[Stored entries]

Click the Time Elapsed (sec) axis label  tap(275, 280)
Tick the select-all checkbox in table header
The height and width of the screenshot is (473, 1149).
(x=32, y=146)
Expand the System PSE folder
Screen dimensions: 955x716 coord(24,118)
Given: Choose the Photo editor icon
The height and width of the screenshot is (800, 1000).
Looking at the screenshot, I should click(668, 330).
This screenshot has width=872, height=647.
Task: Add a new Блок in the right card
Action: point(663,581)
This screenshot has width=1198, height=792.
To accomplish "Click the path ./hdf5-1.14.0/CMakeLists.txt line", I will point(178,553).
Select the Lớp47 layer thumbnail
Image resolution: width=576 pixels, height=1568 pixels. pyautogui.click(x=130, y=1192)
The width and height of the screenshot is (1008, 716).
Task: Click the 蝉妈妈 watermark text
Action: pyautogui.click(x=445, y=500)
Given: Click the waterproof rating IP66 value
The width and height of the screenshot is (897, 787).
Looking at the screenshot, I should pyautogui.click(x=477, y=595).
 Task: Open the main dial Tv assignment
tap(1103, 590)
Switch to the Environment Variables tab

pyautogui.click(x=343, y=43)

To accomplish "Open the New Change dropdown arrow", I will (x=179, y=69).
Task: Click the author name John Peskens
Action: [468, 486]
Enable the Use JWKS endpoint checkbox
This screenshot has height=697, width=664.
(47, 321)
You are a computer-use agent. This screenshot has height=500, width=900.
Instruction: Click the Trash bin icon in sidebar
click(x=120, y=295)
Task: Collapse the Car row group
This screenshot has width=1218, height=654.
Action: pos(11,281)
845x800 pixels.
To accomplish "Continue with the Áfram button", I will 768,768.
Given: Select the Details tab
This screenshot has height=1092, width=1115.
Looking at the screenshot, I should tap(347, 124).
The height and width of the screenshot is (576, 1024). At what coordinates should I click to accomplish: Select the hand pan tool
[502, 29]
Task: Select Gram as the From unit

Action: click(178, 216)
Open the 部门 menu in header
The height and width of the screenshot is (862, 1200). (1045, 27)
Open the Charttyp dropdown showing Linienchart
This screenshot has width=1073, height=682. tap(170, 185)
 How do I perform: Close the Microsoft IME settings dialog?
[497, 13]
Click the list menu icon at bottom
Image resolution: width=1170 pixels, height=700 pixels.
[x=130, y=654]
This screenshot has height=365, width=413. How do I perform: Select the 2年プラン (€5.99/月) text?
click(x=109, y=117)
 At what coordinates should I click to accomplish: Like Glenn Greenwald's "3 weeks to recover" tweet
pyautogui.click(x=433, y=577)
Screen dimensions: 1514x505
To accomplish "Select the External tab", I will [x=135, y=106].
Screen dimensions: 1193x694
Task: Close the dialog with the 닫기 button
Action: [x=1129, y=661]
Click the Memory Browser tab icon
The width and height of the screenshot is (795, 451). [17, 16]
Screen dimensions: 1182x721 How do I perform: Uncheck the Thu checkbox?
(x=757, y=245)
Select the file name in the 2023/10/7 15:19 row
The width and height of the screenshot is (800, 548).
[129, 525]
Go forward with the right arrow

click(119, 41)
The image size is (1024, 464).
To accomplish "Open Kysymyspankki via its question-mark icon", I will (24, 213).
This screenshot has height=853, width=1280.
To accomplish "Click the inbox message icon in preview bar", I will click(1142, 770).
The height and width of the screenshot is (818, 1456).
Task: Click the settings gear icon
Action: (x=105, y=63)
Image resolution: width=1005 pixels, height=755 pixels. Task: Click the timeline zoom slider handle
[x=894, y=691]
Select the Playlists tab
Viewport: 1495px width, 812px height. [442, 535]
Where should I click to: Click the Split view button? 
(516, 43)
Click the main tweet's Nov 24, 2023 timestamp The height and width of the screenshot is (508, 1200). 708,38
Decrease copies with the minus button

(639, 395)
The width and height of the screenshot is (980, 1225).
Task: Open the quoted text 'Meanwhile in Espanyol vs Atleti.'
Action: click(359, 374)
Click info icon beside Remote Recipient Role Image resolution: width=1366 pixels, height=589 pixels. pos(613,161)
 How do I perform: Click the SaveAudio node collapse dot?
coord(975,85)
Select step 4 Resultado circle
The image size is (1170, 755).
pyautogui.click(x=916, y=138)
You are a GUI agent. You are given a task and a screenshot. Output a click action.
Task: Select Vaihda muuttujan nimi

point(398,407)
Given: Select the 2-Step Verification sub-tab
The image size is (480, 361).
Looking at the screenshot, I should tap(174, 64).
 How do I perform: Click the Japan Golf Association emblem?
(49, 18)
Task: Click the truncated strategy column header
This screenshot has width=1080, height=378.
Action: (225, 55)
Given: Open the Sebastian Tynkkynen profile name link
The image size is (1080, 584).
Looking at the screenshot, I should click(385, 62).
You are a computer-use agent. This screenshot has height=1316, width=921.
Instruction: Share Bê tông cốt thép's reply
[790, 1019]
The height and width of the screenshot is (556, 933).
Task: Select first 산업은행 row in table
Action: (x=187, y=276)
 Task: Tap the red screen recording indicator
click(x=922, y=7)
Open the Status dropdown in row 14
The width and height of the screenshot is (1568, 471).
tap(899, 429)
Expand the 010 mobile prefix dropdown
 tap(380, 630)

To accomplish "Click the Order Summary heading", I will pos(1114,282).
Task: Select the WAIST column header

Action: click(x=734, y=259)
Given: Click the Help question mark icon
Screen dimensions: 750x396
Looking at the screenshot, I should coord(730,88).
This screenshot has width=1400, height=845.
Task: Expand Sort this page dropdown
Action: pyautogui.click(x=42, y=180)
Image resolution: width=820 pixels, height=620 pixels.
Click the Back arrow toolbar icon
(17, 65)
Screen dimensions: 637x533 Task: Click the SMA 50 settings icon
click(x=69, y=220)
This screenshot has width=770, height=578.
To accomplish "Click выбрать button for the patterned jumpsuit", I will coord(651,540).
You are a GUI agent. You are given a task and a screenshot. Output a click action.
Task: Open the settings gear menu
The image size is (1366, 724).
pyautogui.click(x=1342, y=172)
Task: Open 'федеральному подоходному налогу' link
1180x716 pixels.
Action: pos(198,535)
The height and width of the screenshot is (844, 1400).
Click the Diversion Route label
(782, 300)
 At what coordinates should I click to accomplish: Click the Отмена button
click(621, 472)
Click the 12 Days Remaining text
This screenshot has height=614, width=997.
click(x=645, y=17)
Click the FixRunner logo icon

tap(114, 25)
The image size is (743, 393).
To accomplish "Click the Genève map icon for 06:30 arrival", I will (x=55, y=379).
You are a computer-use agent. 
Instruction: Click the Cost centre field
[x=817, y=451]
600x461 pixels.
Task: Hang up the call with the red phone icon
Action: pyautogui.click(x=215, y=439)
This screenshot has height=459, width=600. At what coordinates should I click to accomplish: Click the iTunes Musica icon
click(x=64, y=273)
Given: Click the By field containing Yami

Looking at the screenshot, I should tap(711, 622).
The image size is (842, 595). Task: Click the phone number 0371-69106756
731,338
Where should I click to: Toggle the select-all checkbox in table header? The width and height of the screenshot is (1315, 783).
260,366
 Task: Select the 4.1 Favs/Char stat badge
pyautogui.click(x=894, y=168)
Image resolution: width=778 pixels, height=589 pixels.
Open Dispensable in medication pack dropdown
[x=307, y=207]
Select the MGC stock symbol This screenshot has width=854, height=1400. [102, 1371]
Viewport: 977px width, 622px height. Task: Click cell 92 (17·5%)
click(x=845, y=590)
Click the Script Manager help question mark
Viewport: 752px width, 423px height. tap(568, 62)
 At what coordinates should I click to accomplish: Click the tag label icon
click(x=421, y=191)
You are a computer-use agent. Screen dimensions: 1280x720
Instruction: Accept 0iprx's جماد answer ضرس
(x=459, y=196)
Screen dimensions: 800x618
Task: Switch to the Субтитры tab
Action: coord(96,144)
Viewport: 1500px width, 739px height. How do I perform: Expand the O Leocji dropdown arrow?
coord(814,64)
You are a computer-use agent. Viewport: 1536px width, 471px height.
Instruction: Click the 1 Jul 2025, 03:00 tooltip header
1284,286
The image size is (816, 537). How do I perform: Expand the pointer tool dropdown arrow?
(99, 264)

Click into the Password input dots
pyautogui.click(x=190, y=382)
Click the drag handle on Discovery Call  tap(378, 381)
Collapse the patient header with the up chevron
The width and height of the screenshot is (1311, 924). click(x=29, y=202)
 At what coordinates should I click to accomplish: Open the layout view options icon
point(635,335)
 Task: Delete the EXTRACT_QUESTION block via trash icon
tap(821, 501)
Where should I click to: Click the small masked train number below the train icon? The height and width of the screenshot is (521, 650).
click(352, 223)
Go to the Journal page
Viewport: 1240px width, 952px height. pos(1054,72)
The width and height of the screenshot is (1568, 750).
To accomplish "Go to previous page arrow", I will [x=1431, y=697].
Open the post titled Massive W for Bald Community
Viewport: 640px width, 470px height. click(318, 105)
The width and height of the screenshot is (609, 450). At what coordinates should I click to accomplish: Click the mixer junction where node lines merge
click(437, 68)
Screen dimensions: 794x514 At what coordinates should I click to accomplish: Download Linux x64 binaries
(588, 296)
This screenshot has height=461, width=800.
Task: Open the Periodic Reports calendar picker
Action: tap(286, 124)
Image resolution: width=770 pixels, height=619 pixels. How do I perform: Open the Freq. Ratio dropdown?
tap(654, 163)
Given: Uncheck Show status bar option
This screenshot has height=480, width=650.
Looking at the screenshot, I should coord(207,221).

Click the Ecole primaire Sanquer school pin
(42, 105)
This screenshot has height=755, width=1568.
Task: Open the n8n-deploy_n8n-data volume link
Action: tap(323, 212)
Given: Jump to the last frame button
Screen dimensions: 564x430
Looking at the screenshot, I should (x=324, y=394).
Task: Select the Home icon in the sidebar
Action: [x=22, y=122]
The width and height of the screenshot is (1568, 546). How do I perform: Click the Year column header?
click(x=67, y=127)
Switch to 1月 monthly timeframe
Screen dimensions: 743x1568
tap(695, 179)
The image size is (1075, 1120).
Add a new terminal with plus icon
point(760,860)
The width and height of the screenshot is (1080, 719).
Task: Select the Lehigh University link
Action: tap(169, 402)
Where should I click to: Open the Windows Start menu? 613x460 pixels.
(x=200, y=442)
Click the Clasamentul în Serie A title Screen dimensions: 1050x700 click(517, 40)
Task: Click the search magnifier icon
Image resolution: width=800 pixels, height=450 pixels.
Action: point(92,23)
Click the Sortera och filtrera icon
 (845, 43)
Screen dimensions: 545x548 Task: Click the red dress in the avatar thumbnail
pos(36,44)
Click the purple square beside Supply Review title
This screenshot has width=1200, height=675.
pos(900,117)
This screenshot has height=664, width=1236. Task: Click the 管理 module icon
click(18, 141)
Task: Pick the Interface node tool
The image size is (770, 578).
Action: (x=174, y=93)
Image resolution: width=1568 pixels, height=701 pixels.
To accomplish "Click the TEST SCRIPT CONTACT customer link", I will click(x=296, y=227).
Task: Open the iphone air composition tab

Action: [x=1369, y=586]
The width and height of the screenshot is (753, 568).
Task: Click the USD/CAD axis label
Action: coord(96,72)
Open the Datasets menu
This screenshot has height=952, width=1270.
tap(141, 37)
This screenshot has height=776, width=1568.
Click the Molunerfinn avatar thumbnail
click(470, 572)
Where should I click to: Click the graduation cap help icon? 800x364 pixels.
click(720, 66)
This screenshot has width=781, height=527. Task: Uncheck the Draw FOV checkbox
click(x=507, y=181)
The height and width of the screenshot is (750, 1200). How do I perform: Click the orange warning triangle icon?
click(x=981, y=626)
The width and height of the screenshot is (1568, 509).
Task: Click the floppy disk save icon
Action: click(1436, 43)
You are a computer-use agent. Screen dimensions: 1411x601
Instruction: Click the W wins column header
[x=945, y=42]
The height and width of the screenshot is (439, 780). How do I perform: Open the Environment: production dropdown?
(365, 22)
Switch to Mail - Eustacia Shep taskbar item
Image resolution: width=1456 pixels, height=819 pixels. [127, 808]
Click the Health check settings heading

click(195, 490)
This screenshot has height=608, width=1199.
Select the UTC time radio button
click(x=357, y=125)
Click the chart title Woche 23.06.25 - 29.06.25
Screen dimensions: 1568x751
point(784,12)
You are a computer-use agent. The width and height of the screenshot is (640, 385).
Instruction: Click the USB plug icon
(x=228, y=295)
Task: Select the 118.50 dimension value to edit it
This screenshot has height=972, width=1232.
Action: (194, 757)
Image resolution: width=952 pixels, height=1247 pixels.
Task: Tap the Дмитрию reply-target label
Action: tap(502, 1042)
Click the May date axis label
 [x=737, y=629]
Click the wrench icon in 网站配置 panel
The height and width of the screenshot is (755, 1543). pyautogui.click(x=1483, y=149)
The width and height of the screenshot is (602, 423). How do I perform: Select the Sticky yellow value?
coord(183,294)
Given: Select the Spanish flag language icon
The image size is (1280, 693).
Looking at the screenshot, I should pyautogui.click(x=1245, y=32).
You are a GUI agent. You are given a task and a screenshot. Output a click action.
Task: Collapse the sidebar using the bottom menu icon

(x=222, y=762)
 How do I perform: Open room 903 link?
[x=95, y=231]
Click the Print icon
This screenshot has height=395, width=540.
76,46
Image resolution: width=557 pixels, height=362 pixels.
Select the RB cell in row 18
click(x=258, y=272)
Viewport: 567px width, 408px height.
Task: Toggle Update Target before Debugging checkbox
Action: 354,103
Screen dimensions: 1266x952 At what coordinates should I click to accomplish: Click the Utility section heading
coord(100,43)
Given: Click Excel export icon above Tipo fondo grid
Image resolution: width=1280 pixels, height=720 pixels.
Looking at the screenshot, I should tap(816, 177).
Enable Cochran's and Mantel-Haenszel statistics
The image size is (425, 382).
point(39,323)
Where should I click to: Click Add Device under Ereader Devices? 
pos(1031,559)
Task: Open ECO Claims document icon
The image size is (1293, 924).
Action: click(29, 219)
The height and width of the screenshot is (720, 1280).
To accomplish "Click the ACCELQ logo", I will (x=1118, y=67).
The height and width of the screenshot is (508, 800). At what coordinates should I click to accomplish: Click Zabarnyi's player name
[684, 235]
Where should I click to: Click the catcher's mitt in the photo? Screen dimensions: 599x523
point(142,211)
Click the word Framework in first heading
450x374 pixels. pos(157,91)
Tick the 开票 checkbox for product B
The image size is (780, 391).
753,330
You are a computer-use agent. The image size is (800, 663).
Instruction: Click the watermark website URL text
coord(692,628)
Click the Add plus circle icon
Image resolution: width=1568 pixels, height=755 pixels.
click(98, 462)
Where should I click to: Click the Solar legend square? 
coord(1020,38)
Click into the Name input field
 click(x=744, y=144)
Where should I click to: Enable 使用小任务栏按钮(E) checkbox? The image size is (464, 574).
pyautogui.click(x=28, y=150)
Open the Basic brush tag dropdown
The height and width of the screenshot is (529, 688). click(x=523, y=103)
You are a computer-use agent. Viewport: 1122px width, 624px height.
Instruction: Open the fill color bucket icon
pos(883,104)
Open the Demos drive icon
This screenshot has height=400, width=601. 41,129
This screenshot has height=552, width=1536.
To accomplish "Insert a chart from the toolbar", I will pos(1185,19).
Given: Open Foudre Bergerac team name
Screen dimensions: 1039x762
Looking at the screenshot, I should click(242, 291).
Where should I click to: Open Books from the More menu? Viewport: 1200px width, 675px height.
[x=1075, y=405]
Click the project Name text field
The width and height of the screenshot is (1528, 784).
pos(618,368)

• _EXERCISE REQUIREMENTS_:
Print the lines above from the one with "You are a computer-use agent. Screen dimensions: 1411x601" through the one with "Image resolution: width=557", both included, exactly as written and nothing more.

• _WRITTEN RESPONSE_:
You are a computer-use agent. Screen dimensions: 1411x601
Instruction: Click the W wins column header
[x=945, y=42]
The height and width of the screenshot is (439, 780). How do I perform: Open the Environment: production dropdown?
(365, 22)
Switch to Mail - Eustacia Shep taskbar item
Image resolution: width=1456 pixels, height=819 pixels. [127, 808]
Click the Health check settings heading

click(195, 490)
This screenshot has height=608, width=1199.
Select the UTC time radio button
click(x=357, y=125)
Click the chart title Woche 23.06.25 - 29.06.25
Screen dimensions: 1568x751
point(784,12)
You are a computer-use agent. The width and height of the screenshot is (640, 385).
Instruction: Click the USB plug icon
(x=228, y=295)
Task: Select the 118.50 dimension value to edit it
This screenshot has height=972, width=1232.
Action: (194, 757)
Image resolution: width=952 pixels, height=1247 pixels.
Task: Tap the Дмитрию reply-target label
Action: tap(502, 1042)
Click the May date axis label
 [x=737, y=629]
Click the wrench icon in 网站配置 panel
The height and width of the screenshot is (755, 1543). pyautogui.click(x=1483, y=149)
The width and height of the screenshot is (602, 423). How do I perform: Select the Sticky yellow value?
coord(183,294)
Given: Select the Spanish flag language icon
The image size is (1280, 693).
Looking at the screenshot, I should pyautogui.click(x=1245, y=32).
You are a GUI agent. You are given a task and a screenshot. Output a click action.
Task: Collapse the sidebar using the bottom menu icon

(x=222, y=762)
 How do I perform: Open room 903 link?
[x=95, y=231]
Click the Print icon
This screenshot has height=395, width=540.
76,46
Image resolution: width=557 pixels, height=362 pixels.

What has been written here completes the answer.